• **RECORDS SHOWN**
[Start]

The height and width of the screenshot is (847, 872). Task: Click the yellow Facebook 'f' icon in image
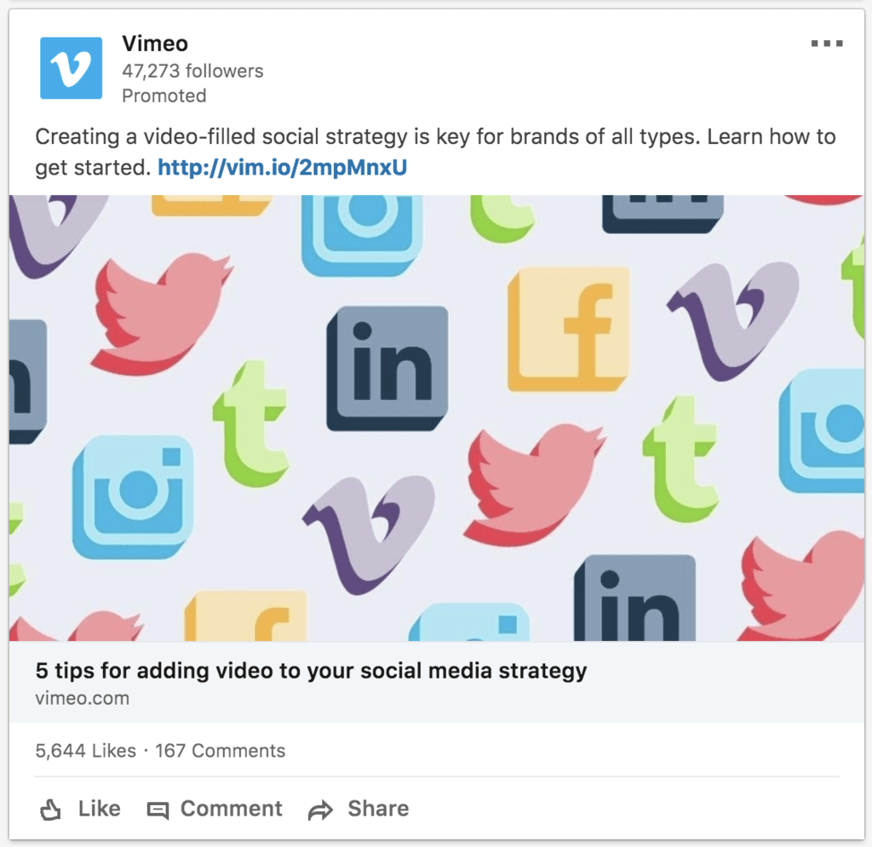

[End]
[Start]

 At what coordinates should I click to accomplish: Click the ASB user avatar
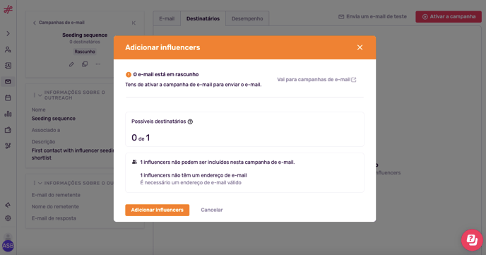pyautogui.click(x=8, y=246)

[End]
[Start]

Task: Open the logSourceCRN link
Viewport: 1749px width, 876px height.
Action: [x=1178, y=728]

[End]

• **EXERCISE DETAILS**
Restate the material starting with the line that contains "Task: Open the logSourceCRN link" and going on through the line that contains "Action: [x=1178, y=728]", renaming "Viewport" as "Display area" and leaving all else unchanged.

• **ANSWER TO THE EXERCISE**
Task: Open the logSourceCRN link
Display area: 1749px width, 876px height.
Action: [x=1178, y=728]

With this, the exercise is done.